The LTR 105C is a formal disallowance of a claim for refund or credit. If you filed an amended return (Form 1040-X) or a formal claim for refund and the IRS denied it, the LTR 105C is their official notice. This letter starts important deadlines for preserving your right to challenge the denial.
Your Options After Disallowance
You can request Appeals consideration by filing a written protest within 30 days. Appeals can settle refund claims using the same hazards-of-litigation analysis they use for deficiency cases. This is often the most efficient path to resolution.
You can file a refund suit in federal district court or the Court of Federal Claims within 2 years of the disallowance date. A refund suit is more formal and expensive than Appeals, but it gives you access to a jury trial (in district court) and binding judicial precedent.

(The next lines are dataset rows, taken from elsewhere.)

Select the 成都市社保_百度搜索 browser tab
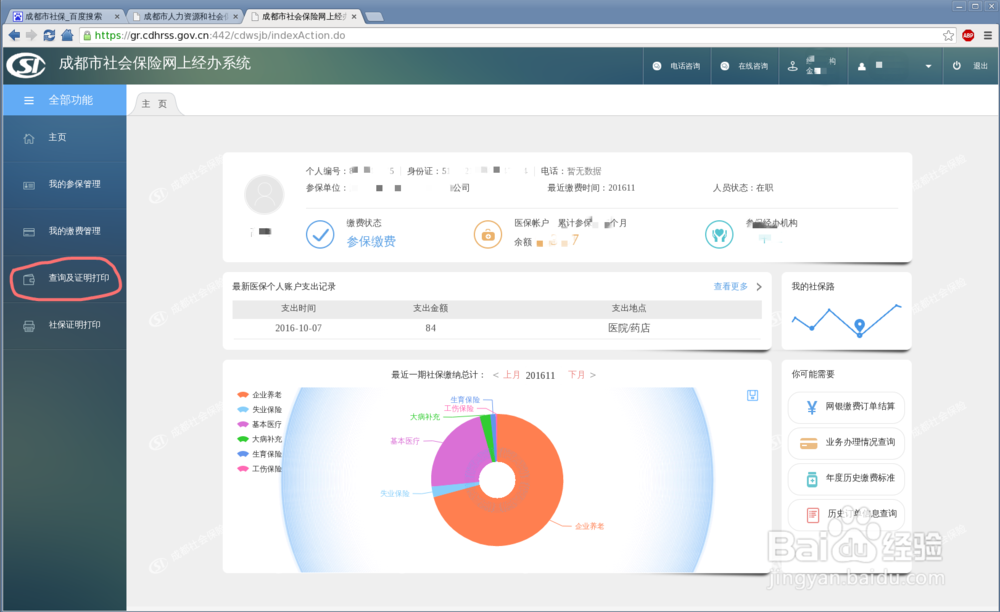The height and width of the screenshot is (612, 1000). pyautogui.click(x=63, y=15)
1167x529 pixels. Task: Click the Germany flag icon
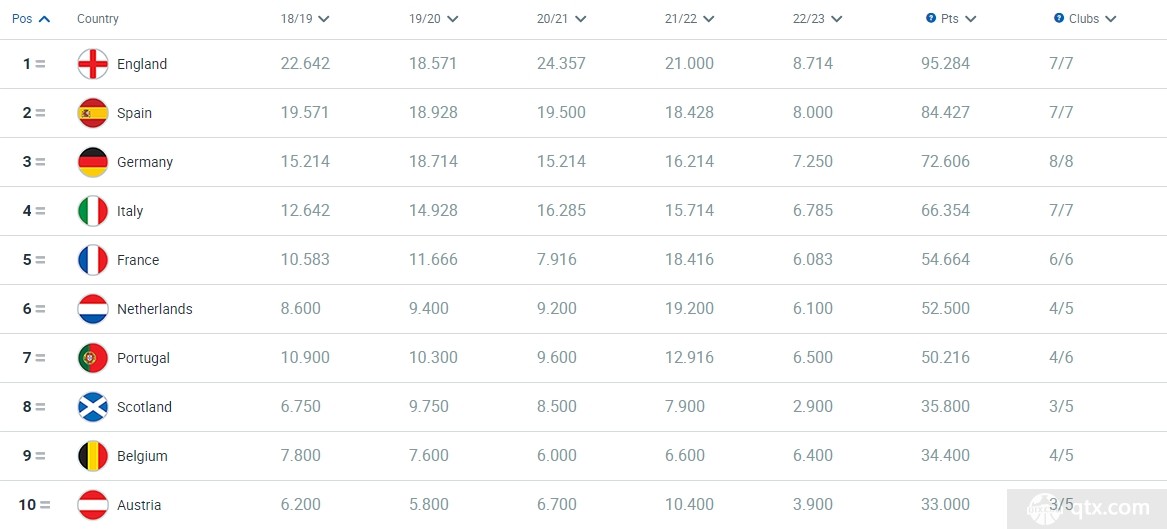[x=93, y=162]
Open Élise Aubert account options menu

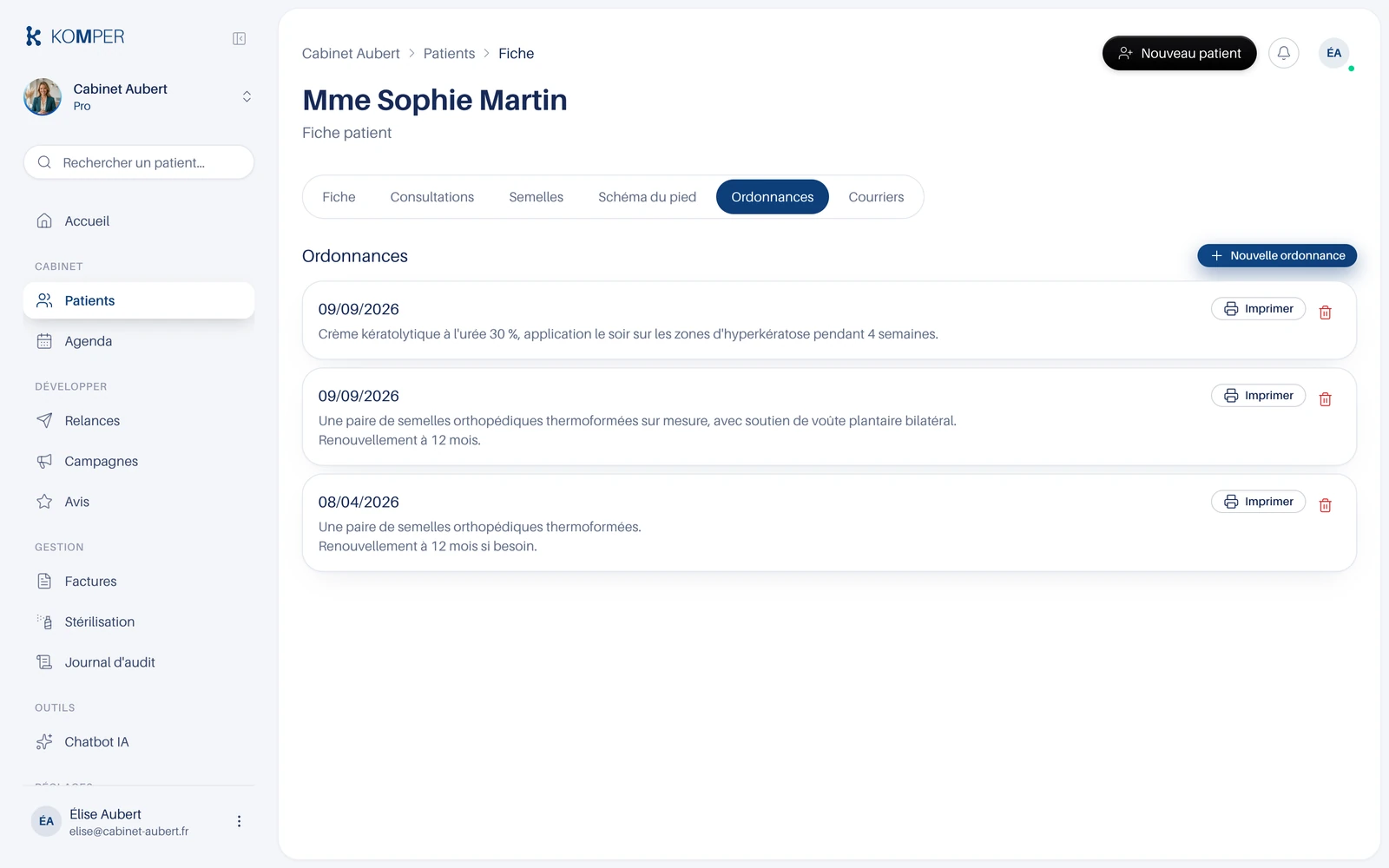tap(239, 821)
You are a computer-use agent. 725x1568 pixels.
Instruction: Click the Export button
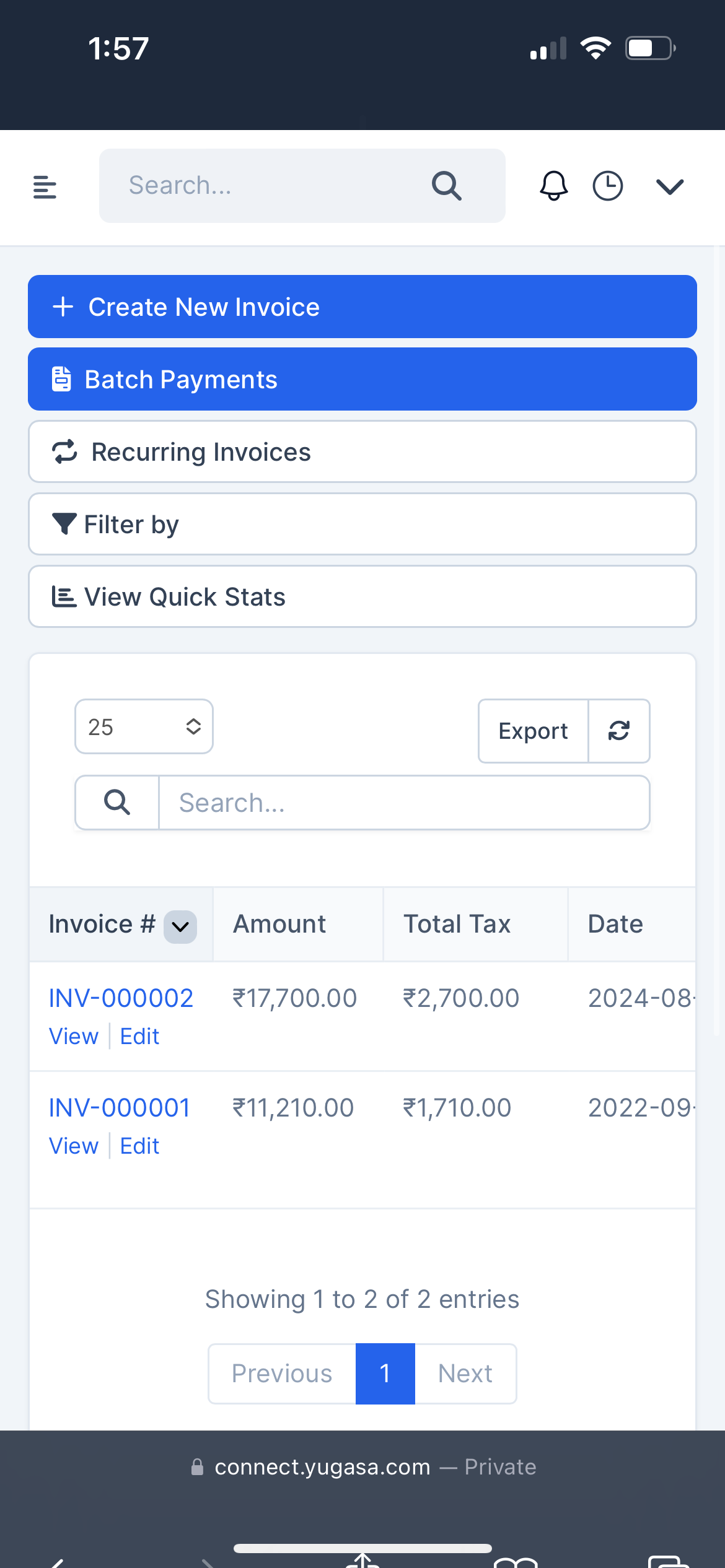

If you miss the 2-year deadline for filing suit, the disallowance is final. You cannot recover the claimed refund.
Why Claims Get Disallowed
Common reasons include insufficient documentation supporting the claim, the claim was filed beyond the statute of limitations (generally 3 years from filing or 2 years from payment), the IRS disagrees with your legal position on the underlying tax issue, or the claim involves a position the IRS has specifically identified as incorrect.
Preserve Your Deadlines
The 30-day Appeals deadline and the 2-year refund suit deadline are both critical. Calendar them immediately when you receive the LTR 105C. The Appeals deadline gives you the cheaper option. The refund suit deadline is your backstop.